County in Kentucky, United States

Hopkins County is a county located in the western part of the U.S. state of Kentucky. As of the 2020 census, the population was 45,423. Its county seat is Madisonville. Hopkins County was created December 9, 1806, from Henderson County. It was named for General Samuel Hopkins, an officer in both the American Revolutionary War and War of 1812, and later a Kentucky legislator and U.S. Congressman.

The Madisonville, Kentucky Micropolitan Statistical Area includes all of Hopkins County.

The topography ranges from flatlands along the broad river valleys of the Pond River, Tradewater River, and Green River, to hilly and rolling land in the southern and central parts of the county. Coal mines operate in the southern part of Hopkins County and agriculture is a mainstay in the northern part. Major crops are soybeans, corn, and tobacco. Along with coal, resources include oil and natural gas.

==History==
The earliest inhabitants were prehistoric Native Americans who lived, hunted, and farmed in the region. One of their settlements was a rough stone structure on Fort Ridge, which has since been destroyed by strip mining for coal. Some of the early settlers were Revolutionary War veterans who received land grants for their service from Virginia in the area southwest of the Green River. Among these was Baron Von Steuben, a Prussian officer who had trained George Washington's Continental Army at Valley Forge during the winter of 1776–77. He had received a grant of several thousand acres in the northwest part of the county. According to tradition, Von Steuben was wounded in an Indian attack on his first visit to Kentucky. He then quit-claimed his property. Nevertheless, a salt spring on his grant came to be known as Steuben's Lick. By the 1880s, the community that grew up around the lick was known as Manitou.

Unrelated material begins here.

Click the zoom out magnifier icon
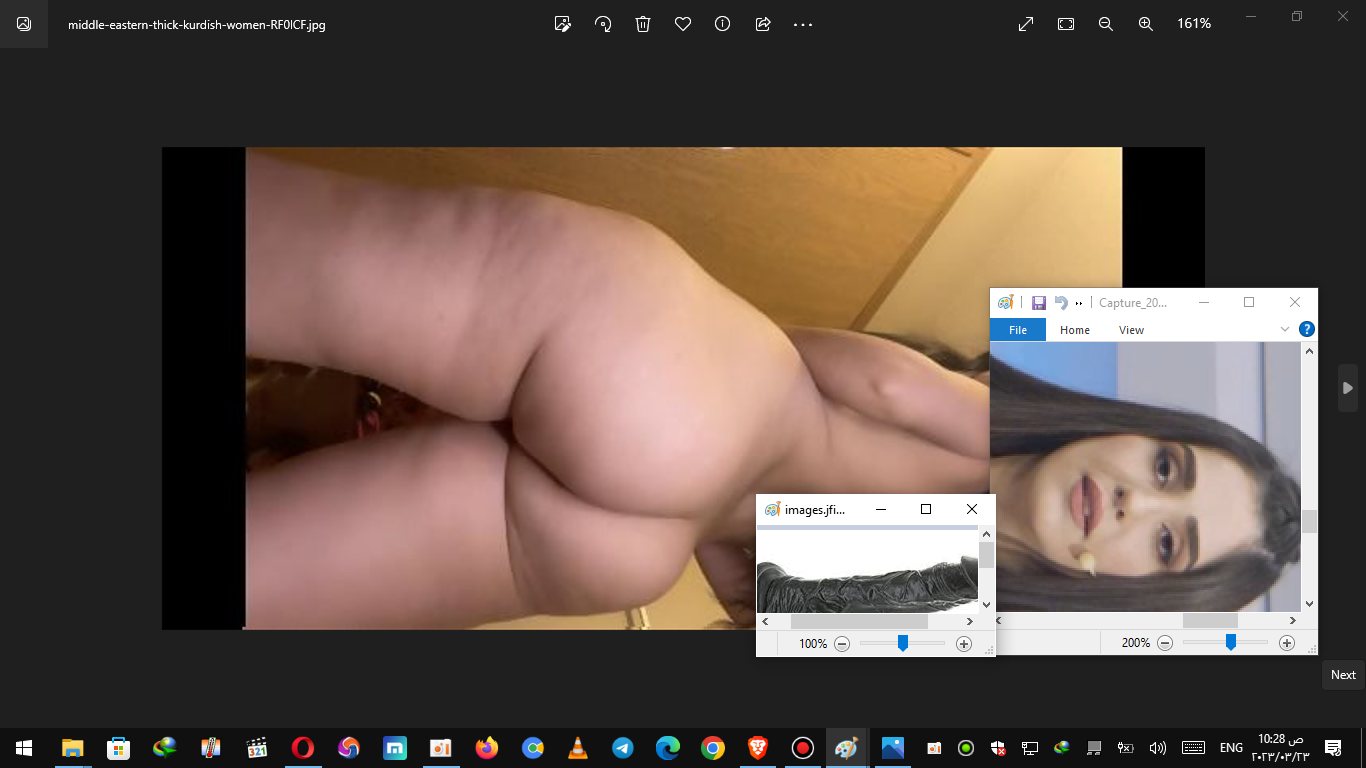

Roads in the county often followed animal trails that led to salt and mineral springs. The major traces were those which connected the county seat at Madisonville with Henderson to the north, Hopkinsville to the south, and Russellville to the southeast. Numerous other trails led to the mills and ferries on the Pond and Tradewater Rivers and their tributaries.

On January 3, 1829, Ashbyburg in the northeastern part of the county was incorporated. Located on the Green River, it thrived as a steamboat landing during the 19th century. Other antebellum communities included Nebo, Kentucky, northwest of Madisonville, and Charleston, Kentucky, named after "Free Charles," a black freedman who operated a tavern in the southwest part of the county.

Hopkins County was divided by the American Civil War. Union supporters joined the 35th Kentucky Infantry (Mounted), a regiment recruited locally in late 1863 by James M. Shackelford, while in 1862 Adam Rankin Johnson had recruited Confederate troops for his 10th Kentucky Cavalry Regiment. The courthouse in Madisonville was burned by Kentucky Confederates led by Gen. Hylan Benton Lyon on December 17, 1864, as they passed through western Kentucky, since it was being used to house Union soldiers.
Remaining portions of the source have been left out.